11. Die Finanzen der Union

Die Finanzvorschriften regeln das Eigenmittelsystem, den mehrjährigen Finanzrahmen und Bestimmungen zum jährlichen Budget der Union. Das Eigenmittelsystem wird wie bisher einstimmig vom Rat erlassen, ebenso bleibt das Ratifikationserfordernis in den Mitgliedstaaten. Neu ist der ausdrückliche Hinweis, dass der Rat in der Verordnung über das Eigenmittelsystem neue Kategorien von Eigenmitteln einführen und bestehende abschaffen kann. Der mehrjährige Finanzrahmen ersetzt das derzeitige Instrument der „Interinstitutionellen Vereinbarung über die Haushaltsdisziplin und die wirtschaftliche Haushaltsführung“ (IIV). Die aktuelle IIV wurde 2006 zwischen Rat, Europäischem Parlament und Kommission abgeschlossen und legt Ausgabenobergrenzen und Details der Zusammenarbeit der Haushaltsbehörden Rat und Europäisches Parlament für die Jahre 2007 bis 2013 fest. Die Neuerung durch den Vertrag von Lissabon bewirkt eine Verstärkung der Haushaltsdisziplin: Während die IIV und die darin vereinbarten Ausgabenobergrenzen jederzeit von einer Institution aufgekündigt werden können, ist der mehrjährigen Finanzrahmen eine Verordnung, in der für einen Zeitraum von mindestens fünf Jahren die jährlichen Ausgabenobergrenzen je Ausgabenkategorie festgesetzt werden. Der mehrjährige Finanzrahmen wird vom Rat mit Zustimmung des Europäischen Parlaments einstimmig beschlossen. Der Europäische Rat kann einstimmig eine Entscheidung erlassen, wonach der Rat auf das qualifizierte Mehrheitserfordernis übergehen kann. Das Europäische Parlament, Rat und Kommission werden verpflichtet, ihrerseits alles zu tun, damit das Verfahren zur Annahme des Finanzrahmens erfolgreich abgeschlossen wird. Die Praxis der engen Zusammenarbeit im Rahmen des Beschlussfassungsverfahrens soll damit beibehalten werden. Das Verfahren zum jährlichen Budget wird neu konzipiert. Wesentliche Neuerung ist die Aufhebung der Unterscheidung zwischen obligatorischen und nichtobligatorischen Ausgaben und die daran geknüpften unterschiedlichen Verfahrensbestimmungen, hier vor allem das „letzte Wort“ des Rates bei den obligatorischen Ausgaben und das „letzte Wort“ des Europäischen Parlaments bei den nicht-obligatorischen Ausgaben. Die Aufhebung dieser Unterscheidung war an die Verstärkung der Haushaltsdisziplin durch die Einführung des mehrjährigen Finanzrahmens geknüpft. Das neue Gleichgewicht zwischen den Haushaltsbehörden wird durch ein Verfahren eigener Art hergestellt:

• Jede Haushaltsbehörde führt eine Lesung durch.
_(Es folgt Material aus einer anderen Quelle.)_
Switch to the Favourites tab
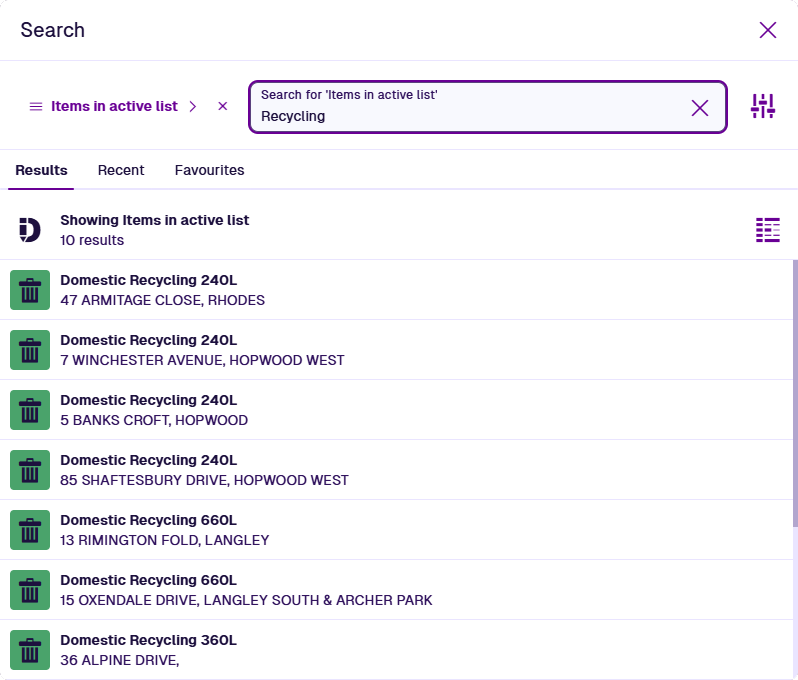Screen dimensions: 798x680 tap(209, 170)
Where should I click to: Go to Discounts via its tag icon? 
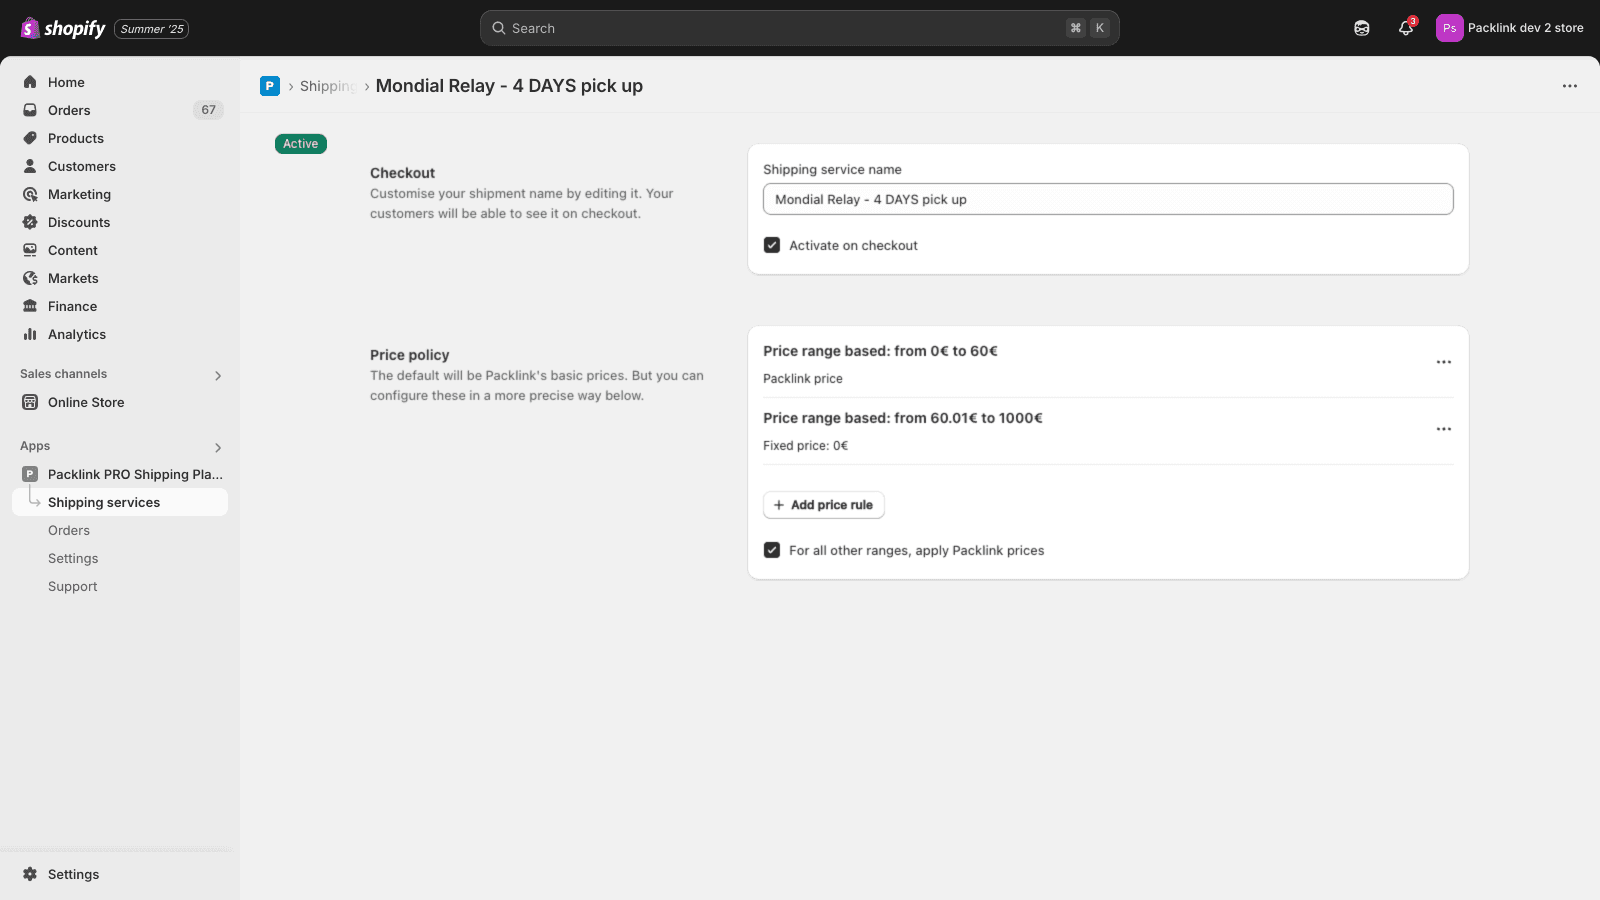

• Im Falle abweichender Haltungen von Europäischem Parlament und Rat wird ein Vermittlungsausschuss einberufen mit dem Ziel, einen gemeinsamen Entwurf für den Jahreshaushalt auszuverhandeln.

• Kann sich der Vermittlungsausschuss auf keinen gemeinsamen Entwurf einigen, muss die Kommission einen neuen Vorschlag für den strittigen Jahreshaushalt vorlegen.

• Wird das Ergebnis des Vermittlungsausschusses entweder vom Europäischen Parlament und Rat oder nur vom Europäischen Parlament abgelehnt, so muss die Kommission einen neuen Vorschlag unterbreiten.

• Wenn jedoch der Rat ablehnt, das Europäische Parlament aber zustimmt, kann das Europäische Parlament seine Abänderungsvorschläge mit der Mehrheit seiner Mitglieder und 60% der abgegebenen Stimmen bestätigen.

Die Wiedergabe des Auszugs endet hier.